Required work: Of all the lines in the entries below, give again exactly those starting at the line containing "More Details (436, 400)" and ending at the line containing "About Us (154, 52)", both ends included, and no others.

[Collected data entries]
* * *

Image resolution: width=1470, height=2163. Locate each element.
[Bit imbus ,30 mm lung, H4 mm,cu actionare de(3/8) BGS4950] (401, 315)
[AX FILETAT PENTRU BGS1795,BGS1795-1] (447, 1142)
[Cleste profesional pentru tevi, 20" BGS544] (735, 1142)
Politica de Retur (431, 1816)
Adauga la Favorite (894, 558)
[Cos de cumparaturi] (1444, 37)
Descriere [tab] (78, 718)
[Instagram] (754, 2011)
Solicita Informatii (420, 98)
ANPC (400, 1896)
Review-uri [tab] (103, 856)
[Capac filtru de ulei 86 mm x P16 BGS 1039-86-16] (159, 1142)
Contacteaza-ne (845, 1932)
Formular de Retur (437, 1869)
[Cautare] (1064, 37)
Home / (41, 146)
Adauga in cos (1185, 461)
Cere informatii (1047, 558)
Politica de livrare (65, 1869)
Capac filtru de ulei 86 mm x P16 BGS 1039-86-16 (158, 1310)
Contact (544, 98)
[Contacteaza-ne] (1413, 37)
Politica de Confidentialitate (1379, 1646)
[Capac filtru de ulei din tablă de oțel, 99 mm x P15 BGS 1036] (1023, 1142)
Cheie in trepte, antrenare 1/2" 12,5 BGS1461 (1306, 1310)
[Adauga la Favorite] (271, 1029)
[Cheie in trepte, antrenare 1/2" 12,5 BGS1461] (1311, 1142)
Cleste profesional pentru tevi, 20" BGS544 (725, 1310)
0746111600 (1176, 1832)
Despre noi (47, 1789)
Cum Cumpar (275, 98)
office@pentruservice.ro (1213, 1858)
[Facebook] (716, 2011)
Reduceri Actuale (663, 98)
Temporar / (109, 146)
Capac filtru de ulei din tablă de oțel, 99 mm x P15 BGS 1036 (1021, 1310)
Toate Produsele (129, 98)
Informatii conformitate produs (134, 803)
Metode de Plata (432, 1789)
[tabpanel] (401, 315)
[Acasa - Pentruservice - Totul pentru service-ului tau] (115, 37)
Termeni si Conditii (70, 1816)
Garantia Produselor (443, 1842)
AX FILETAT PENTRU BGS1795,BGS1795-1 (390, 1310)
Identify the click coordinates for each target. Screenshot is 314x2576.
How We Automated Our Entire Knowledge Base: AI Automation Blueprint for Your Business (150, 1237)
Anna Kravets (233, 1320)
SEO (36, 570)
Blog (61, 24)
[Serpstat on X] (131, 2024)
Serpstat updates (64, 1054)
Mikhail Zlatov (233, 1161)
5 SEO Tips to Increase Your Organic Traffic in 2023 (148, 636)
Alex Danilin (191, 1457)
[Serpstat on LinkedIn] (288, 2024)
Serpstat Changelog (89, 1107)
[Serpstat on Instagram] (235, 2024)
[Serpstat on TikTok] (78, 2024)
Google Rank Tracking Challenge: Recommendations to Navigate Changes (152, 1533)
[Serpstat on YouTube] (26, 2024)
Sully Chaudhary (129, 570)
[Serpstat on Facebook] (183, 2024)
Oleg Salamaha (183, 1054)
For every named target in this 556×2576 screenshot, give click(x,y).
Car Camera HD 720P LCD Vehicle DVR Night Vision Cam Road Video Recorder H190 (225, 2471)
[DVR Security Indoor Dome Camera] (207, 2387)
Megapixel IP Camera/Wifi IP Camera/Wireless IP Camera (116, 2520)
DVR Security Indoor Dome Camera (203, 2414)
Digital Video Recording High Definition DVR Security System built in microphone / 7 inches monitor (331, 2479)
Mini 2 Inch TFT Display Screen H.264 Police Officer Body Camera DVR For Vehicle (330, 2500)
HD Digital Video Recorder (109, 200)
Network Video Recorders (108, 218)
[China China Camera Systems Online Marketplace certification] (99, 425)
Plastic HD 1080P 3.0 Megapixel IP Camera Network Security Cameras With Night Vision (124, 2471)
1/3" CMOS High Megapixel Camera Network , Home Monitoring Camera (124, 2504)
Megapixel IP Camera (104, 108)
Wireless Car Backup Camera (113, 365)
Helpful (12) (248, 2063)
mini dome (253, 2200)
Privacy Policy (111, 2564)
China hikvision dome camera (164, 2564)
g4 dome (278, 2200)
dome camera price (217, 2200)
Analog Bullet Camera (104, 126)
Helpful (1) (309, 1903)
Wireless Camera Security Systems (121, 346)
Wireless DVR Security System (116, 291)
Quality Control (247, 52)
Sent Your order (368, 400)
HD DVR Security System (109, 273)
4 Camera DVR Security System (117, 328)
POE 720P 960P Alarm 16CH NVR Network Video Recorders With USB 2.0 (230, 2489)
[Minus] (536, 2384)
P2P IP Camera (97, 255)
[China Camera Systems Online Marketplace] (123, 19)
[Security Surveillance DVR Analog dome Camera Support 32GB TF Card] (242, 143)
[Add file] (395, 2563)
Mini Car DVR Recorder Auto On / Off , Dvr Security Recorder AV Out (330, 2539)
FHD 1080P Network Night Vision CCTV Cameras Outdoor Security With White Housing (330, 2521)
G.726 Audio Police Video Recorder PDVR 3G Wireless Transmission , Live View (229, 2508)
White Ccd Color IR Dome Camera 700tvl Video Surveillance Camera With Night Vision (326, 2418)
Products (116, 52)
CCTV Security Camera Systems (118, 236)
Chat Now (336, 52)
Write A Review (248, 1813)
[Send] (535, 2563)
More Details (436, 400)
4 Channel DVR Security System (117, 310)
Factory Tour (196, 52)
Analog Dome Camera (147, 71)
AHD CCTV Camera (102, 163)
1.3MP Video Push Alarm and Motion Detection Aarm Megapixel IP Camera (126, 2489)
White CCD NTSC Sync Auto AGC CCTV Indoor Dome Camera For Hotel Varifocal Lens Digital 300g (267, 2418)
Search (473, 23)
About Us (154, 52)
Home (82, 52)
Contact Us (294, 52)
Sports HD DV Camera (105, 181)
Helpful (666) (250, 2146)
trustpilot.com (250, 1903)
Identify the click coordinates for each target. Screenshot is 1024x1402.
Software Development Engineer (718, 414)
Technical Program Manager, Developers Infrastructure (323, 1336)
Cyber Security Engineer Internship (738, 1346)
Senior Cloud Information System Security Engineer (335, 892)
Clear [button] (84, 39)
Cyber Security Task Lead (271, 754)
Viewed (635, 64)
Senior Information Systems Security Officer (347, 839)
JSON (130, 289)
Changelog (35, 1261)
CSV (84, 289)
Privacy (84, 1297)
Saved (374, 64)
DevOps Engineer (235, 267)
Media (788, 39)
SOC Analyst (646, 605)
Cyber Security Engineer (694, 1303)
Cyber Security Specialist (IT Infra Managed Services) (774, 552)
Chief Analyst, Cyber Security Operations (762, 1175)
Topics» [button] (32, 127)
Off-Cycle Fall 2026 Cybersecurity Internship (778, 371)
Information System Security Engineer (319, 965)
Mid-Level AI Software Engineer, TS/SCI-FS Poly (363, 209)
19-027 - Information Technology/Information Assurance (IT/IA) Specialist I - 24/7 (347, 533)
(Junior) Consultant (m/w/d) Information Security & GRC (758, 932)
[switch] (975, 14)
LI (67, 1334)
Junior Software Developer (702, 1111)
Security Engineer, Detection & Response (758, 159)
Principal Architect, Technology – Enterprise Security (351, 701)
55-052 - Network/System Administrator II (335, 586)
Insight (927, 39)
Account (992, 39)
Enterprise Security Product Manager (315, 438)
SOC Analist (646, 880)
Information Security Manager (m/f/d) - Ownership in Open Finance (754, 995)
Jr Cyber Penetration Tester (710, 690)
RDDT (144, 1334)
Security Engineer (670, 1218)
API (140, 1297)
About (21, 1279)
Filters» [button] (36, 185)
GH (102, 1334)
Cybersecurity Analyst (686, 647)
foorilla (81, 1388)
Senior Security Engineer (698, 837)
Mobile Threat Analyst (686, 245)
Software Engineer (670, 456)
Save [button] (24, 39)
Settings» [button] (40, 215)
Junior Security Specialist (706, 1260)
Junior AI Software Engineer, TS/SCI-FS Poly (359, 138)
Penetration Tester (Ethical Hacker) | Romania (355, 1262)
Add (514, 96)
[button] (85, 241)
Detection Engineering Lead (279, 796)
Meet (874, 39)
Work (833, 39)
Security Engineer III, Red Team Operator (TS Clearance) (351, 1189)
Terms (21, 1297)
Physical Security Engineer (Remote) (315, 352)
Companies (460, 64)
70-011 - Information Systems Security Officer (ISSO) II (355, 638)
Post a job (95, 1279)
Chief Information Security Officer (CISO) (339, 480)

* * *

Task solution:
More Details (436, 400)
4 Channel DVR Security System (117, 310)
Factory Tour (196, 52)
Analog Dome Camera (147, 71)
AHD CCTV Camera (102, 163)
1.3MP Video Push Alarm and Motion Detection Aarm Megapixel IP Camera (126, 2489)
White CCD NTSC Sync Auto AGC CCTV Indoor Dome Camera For Hotel Varifocal Lens Digital 300g (267, 2418)
Search (473, 23)
About Us (154, 52)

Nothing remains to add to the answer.